Ziya Alp
∗ İç Denetçi, Marmara Üniversitesi, [email protected]
ÖZET
Bu makalede, Türkiye’de gerçekleştirilen mali yönetim reform süreci bağlamında yaşanan belirsizlikler ve eksiklikler ile başarılı bir reform sürecinde nelerin yapılması gerektiği; reform ile getirilen yeni yapı ve anlayışın geleneksel bürokratik sistemde oluşturduğu direnç; reformun temelini oluşturan kamu mali yönetim ve kontrol kanununun, genel olarak neleri kapsadığı ve hedefleri; mali reformun içsel ve dışsal dinamiklerinin analizi ve bu dinamiklerin reform sürecine olan etkileri; mevcut bürokrasinin reforma bakışı ve reform sürecinde meydana gelen belirsizlik ve zaafların neler olduğu ile çözüm yolları, gibi hususlara yer verilecektir. Son olarak ise; Türkiye’de gerçekleştirilen mali yönetim reformunun hayata geçirilmesinde iç dinamiklerden daha çok, dış dinamiklerin etkili olduğu; ve bu durumun da bazı komplikasyonları doğurduğu ifade edilerek, sorunlara ilişkin olarak ne yapılması gerektiğine ilişkin hususlara kısaca yer verilecektir.

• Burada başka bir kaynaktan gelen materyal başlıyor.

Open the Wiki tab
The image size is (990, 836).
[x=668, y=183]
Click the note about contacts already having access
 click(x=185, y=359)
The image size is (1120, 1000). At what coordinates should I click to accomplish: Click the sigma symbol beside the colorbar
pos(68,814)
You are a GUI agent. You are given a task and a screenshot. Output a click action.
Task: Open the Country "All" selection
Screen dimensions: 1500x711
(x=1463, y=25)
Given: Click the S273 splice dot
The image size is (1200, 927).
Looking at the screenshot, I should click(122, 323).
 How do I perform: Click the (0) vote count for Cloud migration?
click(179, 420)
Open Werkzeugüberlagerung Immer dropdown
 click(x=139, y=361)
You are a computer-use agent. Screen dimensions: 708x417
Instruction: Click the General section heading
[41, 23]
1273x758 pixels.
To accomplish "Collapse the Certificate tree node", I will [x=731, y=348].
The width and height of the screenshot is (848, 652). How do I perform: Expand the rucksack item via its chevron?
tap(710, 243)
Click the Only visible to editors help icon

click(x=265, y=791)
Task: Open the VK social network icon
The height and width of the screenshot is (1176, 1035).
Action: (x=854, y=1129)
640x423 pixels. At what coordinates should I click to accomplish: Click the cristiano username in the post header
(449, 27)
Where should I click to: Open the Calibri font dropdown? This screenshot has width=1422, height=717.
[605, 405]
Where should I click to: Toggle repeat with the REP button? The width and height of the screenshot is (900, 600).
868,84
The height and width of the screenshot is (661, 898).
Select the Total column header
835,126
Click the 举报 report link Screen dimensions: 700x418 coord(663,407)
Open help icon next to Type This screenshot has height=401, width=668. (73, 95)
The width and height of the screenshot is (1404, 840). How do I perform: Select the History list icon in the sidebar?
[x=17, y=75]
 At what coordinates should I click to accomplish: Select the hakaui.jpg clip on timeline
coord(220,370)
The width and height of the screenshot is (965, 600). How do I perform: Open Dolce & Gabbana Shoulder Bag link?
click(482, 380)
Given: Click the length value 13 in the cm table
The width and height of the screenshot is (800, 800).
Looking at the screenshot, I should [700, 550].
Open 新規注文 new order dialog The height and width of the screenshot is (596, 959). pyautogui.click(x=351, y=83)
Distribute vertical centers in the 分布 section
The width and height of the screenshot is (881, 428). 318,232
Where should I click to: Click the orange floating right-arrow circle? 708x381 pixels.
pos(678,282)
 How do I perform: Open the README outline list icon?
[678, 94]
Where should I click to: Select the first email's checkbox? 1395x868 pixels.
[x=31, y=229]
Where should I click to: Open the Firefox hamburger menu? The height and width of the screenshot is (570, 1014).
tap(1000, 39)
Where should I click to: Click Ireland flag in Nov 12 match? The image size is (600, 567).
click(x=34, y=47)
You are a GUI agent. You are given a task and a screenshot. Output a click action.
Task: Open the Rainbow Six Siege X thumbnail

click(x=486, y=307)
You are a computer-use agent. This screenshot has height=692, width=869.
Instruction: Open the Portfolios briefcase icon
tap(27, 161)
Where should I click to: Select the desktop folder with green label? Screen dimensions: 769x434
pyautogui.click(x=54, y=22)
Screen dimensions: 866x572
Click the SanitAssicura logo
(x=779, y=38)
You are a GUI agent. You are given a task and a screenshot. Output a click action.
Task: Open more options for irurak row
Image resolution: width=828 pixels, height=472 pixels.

Anahtar Kelimeler: Mali Yönetim ve Kontrol Kanunu, Mali Yönetim Reform Süreci, Geleneksel Bürokrasi, Yeni Kamu Yönetimi
1- GİRİŞ
Özellikle 1980’li yıllardan itibaren demokrasi söylemi tüm dünyada yaygın bir hal almış ve sivil toplum örgütleri, devlet kurumları karşısında etkin bir pozisyon elde etmiştir. Bununla birlikte, uluslararası sistemin, tarafı olduğu sözleşmeler vasıtasıyla ulus devletlere bir takım yükümlülükler yüklemesi; temel hak ve özgürlüklerin birey hesabına öncelikli bir konu olarak ön plana çıkması; yönetilen ve aynı zamanda edilgen bir konumda bulunan halkın, kendisine ait olan kaynakların devlet erki tarafından yönetilmesi sürecine daha etkin bir şekilde katılmak istemesi gibi unsurlar; devlet mekanizması içinde yer alıp, ihtiyaca cevap verebilecek ve aynı zamanda uluslararası bir niteliği ve boyutu olan, bir kontrol ve denetim mekanizmasını gerekli kılmıştır.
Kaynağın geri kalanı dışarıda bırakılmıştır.